Il s’agit là d’une sélection parmi les prix les plus importants en France, et tous ne constituent évidemment pas une telle promesse de ventes, mais il s’avère que le prix littéraire est, encore aujourd’hui, l’assurance d’être en bonne position sur les étagères des librairies.
Des prix de plus en plus ciblés
Entre Renaudot, Interallié, Académie Française, les prix ont aussi tendance à être perçus comme trop élitistes, et à ne prendre en compte qu’une certaine partie de la production littéraire française. C’est la raison pour laquelle des prix plus spécifiques ont été créés. Parmi eux, on pourrait citer le prix des étoiles Librinova (pour l’auto-publication), le prix Mallarmé (pour la poésie), le prix Décembre (autoprocalmé “anti-Goncourt"), le Grand Prix de Littérature Policière, le prix de Flore (pour un écrivain.e jugé.e prometteu.se), ou encore le prix du livre audio !
Car si les Prix littéraires ont besoin de légitimité pour exister, ils ont également besoin de parler à un public. Or, tout le monde n’aime pas la littérature historique, et bon nombre d’entre nous se tournent davantage vers des romans noirs ou vers de la littérature étrangère.

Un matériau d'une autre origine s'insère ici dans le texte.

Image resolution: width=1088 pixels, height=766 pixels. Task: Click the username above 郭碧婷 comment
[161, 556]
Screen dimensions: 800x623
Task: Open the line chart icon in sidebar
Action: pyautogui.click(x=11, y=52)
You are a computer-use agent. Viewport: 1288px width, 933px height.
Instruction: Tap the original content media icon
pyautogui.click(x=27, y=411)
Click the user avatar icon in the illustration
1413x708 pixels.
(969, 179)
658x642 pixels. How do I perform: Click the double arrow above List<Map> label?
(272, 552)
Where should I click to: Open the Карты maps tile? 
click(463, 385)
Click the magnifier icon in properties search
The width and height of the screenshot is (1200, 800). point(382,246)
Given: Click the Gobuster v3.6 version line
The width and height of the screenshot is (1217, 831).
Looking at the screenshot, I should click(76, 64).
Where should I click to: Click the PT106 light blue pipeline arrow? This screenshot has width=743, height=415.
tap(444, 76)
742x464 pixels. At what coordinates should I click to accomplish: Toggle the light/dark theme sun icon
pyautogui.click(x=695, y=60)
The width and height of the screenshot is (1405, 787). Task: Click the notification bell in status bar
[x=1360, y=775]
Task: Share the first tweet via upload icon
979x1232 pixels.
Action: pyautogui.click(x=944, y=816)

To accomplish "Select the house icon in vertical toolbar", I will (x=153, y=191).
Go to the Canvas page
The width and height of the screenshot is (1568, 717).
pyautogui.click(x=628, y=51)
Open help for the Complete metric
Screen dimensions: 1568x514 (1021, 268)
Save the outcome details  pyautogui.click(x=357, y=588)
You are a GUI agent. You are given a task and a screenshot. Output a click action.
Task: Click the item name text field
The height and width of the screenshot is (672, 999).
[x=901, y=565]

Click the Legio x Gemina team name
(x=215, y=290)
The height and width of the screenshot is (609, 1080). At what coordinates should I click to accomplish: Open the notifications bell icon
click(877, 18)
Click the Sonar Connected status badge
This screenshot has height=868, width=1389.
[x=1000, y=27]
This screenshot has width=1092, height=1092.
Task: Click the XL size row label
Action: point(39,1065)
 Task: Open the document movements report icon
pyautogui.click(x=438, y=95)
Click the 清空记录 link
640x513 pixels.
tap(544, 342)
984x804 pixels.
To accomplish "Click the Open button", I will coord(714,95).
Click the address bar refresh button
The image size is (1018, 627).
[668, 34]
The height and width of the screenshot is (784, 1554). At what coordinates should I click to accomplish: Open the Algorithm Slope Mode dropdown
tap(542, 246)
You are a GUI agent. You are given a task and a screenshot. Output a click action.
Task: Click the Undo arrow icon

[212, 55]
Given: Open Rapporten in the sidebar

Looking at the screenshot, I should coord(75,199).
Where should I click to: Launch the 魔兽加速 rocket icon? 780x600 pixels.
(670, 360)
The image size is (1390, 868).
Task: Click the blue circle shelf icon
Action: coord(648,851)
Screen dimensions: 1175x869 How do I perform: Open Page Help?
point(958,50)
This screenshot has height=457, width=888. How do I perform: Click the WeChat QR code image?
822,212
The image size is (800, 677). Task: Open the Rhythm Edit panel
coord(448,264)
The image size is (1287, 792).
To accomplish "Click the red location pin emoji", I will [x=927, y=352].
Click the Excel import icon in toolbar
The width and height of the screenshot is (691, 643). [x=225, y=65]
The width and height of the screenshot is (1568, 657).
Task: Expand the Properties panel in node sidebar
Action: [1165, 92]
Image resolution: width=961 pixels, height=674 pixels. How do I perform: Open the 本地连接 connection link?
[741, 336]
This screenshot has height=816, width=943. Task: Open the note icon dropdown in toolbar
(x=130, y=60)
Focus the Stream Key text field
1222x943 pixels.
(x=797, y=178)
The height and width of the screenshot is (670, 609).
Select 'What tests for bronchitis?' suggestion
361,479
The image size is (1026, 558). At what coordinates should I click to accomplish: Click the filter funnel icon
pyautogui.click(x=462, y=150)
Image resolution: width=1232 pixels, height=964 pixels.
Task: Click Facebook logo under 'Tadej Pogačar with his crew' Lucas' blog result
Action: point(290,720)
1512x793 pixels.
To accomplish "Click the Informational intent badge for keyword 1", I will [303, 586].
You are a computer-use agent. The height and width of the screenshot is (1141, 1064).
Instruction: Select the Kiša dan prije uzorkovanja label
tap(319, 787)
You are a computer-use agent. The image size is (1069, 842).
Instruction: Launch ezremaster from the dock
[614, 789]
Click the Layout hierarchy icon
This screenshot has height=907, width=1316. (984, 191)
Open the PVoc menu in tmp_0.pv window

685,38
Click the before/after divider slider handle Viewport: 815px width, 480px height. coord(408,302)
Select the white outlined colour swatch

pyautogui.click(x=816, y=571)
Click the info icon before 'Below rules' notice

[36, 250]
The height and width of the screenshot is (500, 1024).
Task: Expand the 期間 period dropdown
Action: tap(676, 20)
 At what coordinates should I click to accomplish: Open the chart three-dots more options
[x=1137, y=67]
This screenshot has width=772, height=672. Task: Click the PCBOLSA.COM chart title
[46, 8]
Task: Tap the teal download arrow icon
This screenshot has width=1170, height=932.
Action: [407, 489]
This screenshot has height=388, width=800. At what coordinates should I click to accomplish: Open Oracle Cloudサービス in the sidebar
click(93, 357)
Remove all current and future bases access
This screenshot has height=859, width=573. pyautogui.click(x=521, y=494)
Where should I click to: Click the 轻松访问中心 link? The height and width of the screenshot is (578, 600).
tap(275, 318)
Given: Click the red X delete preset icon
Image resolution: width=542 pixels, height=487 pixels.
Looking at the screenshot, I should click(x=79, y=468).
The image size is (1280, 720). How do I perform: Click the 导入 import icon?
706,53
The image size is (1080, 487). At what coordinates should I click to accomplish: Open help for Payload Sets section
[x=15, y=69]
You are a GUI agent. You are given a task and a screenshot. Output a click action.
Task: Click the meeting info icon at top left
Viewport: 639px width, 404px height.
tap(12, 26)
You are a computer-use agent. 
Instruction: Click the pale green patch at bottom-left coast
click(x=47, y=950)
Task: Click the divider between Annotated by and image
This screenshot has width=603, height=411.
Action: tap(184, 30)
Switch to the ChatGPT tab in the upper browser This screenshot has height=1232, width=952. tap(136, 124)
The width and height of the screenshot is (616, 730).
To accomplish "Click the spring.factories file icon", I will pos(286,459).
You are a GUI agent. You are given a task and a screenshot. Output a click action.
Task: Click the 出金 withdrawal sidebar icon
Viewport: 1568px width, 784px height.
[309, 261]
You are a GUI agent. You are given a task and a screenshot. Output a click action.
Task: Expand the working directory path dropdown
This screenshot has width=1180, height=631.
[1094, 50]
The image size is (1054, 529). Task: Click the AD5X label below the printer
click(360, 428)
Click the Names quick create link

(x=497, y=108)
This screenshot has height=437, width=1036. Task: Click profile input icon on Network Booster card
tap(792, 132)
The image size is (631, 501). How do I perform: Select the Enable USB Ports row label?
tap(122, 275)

C’est la raison pour laquelle la diversité des prix permet désormais d’installer une plus grande confiance en ces derniers. Un prix spécialisé, et c’est l’assurance d’être bien conseillé.e !
Et loin du carcan trop intellectuel des récompenses, les prix des lycéens font de plus en plus parler d’eux, et pour cause. Décerné par des élèves de lycée, ils dépoussièrent le principe de prix, et symbolisent que la littérature n’est pas destinée aux intellectuels et aux nantis. Est-ce que quelqu’un en doutait encore ici ?
Un prix littéraire permet sans aucun doute à une partie de la population de découvrir des écrivain.e.s et des univers.
Tout ceci ne doit jamais nous faire oublier qu'un prix doit avant toute chose être l’occasion de découvrir un auteur ou une autrice, d’être subjugué.e par un ouvrage, d’être déçu.e par un autre, de réfléchir sur un thème donné, bref, de lire ou écouter !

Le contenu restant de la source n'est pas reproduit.